# [TEXTO EXTRAÍDO]
Porque si era cierto que la Regencia, previo el dictamen del Consejo de Estado, estaba dispuesta al traslado y había ordenado al tesorero real disponer de diez millones de reales para ello, tal medida habría de ser aprobada por el órgano legislativo, cuyos miembros también serían evacuados. Sin duda, el sistema democrático emanado de la Constitución era de obligado cumplimiento y, como tal, era asumido
La discusión sobre responsabilidades no se demoró mucho. Así el día 20 se hacía balance de la crisis y se destacó que se había optado por preservar el mecanismo constitucional que incluía la reunión de nuevas Cortes, las ordinarias una vez superado el épico período de sesiones que llevaron a la aprobación de la primera Constitución española.

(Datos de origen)
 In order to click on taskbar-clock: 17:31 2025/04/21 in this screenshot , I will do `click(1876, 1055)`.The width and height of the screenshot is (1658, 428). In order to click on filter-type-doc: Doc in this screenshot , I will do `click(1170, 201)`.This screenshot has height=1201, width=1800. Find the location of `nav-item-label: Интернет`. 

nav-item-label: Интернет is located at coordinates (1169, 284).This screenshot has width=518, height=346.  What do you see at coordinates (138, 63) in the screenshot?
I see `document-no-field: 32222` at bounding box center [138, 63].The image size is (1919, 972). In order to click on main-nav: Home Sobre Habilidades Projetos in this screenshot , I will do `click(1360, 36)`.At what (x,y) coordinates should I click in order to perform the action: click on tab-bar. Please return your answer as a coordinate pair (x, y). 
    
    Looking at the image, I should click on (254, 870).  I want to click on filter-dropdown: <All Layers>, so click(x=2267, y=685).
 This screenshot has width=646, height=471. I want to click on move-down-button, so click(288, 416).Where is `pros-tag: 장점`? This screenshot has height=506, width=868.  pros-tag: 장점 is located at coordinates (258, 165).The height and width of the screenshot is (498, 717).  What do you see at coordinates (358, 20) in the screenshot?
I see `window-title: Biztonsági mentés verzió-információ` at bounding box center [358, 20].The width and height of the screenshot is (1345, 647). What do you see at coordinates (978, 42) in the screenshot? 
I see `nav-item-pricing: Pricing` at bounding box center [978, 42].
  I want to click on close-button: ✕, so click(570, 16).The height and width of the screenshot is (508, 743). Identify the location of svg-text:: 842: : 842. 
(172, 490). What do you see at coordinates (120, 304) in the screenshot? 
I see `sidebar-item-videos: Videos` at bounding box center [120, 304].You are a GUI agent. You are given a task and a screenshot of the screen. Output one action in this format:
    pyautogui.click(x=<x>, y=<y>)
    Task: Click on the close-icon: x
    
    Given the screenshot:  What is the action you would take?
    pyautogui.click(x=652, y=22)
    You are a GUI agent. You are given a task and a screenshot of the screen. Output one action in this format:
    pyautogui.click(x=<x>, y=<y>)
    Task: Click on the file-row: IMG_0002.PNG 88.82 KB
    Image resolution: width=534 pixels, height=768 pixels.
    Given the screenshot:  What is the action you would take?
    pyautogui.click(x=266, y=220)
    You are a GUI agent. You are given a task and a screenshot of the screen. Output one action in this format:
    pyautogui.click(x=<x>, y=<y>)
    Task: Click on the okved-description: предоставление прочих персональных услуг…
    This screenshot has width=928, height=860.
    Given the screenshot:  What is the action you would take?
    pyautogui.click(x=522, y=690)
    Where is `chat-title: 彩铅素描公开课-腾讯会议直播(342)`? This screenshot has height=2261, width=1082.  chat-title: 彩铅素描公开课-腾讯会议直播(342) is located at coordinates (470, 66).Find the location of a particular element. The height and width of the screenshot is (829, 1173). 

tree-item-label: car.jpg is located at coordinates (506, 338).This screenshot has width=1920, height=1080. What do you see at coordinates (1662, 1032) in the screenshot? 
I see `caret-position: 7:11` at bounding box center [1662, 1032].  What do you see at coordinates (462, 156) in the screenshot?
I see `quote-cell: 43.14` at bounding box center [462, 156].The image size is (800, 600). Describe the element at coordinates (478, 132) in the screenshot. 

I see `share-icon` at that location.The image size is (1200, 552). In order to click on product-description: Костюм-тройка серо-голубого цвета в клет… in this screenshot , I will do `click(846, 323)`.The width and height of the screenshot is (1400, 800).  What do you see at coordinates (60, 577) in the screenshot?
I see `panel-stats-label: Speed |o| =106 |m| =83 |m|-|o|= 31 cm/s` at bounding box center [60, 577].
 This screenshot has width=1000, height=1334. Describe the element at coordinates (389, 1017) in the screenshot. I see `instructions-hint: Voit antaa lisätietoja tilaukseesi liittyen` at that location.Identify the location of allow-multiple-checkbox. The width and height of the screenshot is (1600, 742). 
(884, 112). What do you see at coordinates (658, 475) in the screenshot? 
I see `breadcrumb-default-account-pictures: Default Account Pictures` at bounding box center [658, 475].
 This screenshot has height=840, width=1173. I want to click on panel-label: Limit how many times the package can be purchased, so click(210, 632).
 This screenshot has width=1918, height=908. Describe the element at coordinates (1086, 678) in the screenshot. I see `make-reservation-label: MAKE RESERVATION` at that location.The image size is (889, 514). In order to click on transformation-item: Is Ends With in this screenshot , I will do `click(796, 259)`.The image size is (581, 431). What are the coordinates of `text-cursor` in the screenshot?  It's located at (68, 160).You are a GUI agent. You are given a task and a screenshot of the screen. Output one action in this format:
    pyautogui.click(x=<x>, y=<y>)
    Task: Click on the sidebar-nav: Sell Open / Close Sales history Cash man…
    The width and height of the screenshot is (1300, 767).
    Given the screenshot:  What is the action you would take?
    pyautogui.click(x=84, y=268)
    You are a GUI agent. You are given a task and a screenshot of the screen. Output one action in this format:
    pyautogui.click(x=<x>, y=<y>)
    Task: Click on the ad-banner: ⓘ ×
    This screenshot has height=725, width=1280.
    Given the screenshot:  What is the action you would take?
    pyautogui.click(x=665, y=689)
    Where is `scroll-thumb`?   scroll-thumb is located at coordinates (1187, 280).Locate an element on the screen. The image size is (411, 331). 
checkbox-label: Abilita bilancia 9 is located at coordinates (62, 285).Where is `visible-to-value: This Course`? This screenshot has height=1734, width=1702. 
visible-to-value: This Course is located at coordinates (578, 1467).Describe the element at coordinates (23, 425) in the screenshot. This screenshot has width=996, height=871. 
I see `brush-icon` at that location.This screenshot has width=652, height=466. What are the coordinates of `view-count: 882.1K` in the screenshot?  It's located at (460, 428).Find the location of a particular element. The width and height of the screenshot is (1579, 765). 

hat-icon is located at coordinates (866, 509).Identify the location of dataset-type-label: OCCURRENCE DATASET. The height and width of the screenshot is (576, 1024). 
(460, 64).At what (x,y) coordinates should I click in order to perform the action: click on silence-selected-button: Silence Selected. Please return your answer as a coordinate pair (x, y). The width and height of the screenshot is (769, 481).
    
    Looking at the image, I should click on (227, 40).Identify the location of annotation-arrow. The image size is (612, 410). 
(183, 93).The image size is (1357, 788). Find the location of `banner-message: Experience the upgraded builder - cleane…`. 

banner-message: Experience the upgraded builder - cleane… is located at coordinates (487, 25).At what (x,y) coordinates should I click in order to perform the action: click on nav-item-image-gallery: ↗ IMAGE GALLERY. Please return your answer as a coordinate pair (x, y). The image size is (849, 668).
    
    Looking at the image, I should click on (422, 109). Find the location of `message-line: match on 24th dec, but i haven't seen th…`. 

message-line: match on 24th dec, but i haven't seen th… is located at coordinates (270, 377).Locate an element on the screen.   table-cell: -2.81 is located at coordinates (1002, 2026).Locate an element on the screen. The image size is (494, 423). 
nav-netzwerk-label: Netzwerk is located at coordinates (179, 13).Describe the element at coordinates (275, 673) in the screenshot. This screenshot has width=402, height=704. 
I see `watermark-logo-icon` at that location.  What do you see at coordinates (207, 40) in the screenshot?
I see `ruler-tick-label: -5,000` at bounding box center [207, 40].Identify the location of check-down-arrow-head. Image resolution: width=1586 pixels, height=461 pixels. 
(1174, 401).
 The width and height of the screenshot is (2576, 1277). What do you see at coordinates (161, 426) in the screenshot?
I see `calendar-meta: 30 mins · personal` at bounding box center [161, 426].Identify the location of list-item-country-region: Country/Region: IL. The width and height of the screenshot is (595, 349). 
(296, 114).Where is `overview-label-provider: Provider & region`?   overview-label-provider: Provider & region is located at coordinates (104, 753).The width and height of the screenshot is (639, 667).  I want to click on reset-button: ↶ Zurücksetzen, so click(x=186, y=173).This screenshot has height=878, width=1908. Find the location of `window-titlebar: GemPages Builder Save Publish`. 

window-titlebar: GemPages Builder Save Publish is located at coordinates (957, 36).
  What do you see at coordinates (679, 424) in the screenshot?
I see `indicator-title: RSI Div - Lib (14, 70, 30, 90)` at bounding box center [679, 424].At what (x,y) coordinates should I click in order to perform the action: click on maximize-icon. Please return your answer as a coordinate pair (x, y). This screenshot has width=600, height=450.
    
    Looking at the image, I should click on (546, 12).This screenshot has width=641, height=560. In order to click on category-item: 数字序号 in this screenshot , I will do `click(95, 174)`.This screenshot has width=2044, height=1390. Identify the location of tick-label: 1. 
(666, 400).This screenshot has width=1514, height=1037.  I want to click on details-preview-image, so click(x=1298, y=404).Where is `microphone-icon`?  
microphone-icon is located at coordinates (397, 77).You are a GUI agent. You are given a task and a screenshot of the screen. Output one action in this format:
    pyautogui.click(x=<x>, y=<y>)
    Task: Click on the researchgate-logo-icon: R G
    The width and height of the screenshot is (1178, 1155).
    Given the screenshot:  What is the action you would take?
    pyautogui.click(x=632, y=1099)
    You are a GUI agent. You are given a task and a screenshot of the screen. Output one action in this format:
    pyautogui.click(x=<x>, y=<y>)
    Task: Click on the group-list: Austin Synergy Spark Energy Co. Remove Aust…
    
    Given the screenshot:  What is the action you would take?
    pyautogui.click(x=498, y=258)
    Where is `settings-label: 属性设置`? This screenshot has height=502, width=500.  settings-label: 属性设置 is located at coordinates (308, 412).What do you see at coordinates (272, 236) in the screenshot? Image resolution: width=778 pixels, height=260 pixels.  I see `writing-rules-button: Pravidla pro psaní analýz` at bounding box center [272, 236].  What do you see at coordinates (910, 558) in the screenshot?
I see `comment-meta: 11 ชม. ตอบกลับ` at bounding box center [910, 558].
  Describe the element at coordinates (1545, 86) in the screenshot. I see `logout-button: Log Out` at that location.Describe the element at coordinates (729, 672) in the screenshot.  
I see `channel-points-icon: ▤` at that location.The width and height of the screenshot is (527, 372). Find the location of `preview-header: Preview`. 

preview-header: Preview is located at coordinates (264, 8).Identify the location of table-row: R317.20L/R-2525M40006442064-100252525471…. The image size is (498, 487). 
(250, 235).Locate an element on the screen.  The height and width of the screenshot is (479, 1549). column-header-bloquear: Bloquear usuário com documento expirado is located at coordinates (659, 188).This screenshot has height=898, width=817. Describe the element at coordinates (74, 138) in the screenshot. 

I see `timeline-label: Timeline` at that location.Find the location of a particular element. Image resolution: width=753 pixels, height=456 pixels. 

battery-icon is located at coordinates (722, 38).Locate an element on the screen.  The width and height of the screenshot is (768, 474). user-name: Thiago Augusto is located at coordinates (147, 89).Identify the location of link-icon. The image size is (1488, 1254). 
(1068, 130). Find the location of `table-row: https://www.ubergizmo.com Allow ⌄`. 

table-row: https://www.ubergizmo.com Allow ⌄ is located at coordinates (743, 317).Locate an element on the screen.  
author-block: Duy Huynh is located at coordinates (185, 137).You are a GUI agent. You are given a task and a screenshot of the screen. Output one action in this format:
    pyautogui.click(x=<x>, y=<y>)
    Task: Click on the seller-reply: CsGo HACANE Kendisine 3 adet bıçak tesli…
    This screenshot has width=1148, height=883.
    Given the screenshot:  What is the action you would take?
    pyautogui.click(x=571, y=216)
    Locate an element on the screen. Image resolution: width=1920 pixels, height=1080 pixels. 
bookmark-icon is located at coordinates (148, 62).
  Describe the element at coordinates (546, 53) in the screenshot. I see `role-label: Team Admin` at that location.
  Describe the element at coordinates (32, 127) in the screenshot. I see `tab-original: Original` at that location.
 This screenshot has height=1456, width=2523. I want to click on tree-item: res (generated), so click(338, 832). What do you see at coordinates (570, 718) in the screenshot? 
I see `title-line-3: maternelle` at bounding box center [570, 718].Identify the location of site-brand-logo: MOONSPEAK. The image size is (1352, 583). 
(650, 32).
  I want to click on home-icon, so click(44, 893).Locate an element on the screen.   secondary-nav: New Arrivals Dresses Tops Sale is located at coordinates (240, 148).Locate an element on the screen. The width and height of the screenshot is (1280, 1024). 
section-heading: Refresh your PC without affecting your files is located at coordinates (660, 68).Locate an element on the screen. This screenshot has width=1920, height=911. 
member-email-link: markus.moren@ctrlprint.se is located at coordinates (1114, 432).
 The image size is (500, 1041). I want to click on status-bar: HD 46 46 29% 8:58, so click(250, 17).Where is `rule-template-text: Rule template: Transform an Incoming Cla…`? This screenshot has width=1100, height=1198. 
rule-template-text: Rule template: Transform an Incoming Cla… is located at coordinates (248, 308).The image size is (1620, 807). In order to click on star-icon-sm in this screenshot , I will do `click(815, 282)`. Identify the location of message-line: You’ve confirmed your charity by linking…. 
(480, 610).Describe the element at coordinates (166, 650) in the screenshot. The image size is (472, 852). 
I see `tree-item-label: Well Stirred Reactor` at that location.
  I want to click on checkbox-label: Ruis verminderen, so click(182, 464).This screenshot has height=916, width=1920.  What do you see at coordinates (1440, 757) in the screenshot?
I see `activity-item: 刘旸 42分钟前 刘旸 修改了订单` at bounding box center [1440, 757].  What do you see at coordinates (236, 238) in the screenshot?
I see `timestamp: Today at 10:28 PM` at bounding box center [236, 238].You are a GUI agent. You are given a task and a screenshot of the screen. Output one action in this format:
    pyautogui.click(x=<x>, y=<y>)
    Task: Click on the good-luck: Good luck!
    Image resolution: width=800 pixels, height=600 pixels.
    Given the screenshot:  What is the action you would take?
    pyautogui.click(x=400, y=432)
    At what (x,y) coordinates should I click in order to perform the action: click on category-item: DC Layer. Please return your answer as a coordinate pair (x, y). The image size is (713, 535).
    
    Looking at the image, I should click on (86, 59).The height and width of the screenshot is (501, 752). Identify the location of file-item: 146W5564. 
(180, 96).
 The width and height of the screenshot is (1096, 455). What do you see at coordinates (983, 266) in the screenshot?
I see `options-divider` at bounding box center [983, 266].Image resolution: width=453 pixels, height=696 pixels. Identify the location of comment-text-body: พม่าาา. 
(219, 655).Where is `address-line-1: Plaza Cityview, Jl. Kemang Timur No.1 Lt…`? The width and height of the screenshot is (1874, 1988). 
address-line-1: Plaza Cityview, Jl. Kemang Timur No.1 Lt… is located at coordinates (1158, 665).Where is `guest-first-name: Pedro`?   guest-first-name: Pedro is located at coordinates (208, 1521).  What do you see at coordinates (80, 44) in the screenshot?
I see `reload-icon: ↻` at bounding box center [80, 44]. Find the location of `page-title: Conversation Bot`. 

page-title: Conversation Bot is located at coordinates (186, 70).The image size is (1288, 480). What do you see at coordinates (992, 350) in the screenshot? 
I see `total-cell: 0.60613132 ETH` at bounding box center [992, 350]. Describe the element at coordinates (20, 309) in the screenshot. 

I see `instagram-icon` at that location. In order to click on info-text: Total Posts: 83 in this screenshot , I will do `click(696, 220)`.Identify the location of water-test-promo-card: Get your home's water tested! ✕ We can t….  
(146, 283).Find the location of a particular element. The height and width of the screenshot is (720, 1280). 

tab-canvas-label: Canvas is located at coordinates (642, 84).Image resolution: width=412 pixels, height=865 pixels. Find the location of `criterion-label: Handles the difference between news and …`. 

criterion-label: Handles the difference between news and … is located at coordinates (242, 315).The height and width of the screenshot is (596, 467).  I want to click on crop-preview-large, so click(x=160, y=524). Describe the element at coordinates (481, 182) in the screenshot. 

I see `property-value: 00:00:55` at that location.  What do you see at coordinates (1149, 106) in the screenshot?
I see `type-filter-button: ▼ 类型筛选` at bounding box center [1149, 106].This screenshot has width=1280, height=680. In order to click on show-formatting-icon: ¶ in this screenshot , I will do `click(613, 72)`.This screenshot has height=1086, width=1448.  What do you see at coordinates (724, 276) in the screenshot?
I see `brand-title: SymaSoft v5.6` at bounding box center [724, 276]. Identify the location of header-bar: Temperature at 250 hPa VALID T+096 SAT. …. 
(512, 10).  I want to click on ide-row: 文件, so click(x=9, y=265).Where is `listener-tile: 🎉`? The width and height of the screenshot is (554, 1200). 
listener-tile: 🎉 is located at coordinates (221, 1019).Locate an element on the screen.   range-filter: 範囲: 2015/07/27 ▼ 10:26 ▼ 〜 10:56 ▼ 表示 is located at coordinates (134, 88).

# [EJERCICIOS PROPUESTOS]
a – Copia el tramo del texto sobre la Regencia que va desde "Porque si era" hasta "primera Constitución española.", sustituyendo "Regencia" por "Junta".
b – Resume en una o dos oraciones el párrafo del texto sobre la Regencia que comienza con "La discusión sobre responsabilidades", conservando sus datos principales.

# [RESPUESTAS POR EJERCICIO]
a –
Porque si era cierto que la Junta, previo el dictamen del Consejo de Estado, estaba dispuesta al traslado y había ordenado al tesorero real disponer de diez millones de reales para ello, tal medida habría de ser aprobada por el órgano legislativo, cuyos miembros también serían evacuados. Sin duda, el sistema democrático emanado de la Constitución era de obligado cumplimiento y, como tal, era asumido
La discusión sobre responsabilidades no se demoró mucho. Así el día 20 se hacía balance de la crisis y se destacó que se había optado por preservar el mecanismo constitucional que incluía la reunión de nuevas Cortes, las ordinarias una vez superado el épico período de sesiones que llevaron a la aprobación de la primera Constitución española.

b – La discusión sobre responsabilidades fue rápida. El día 20 se hizo balance de la crisis y se destacó que se había optado por preservar el mecanismo constitucional, que incluía la reunión de nuevas Cortes ordinarias una vez concluido el período de sesiones en que se aprobó la primera Constitución española.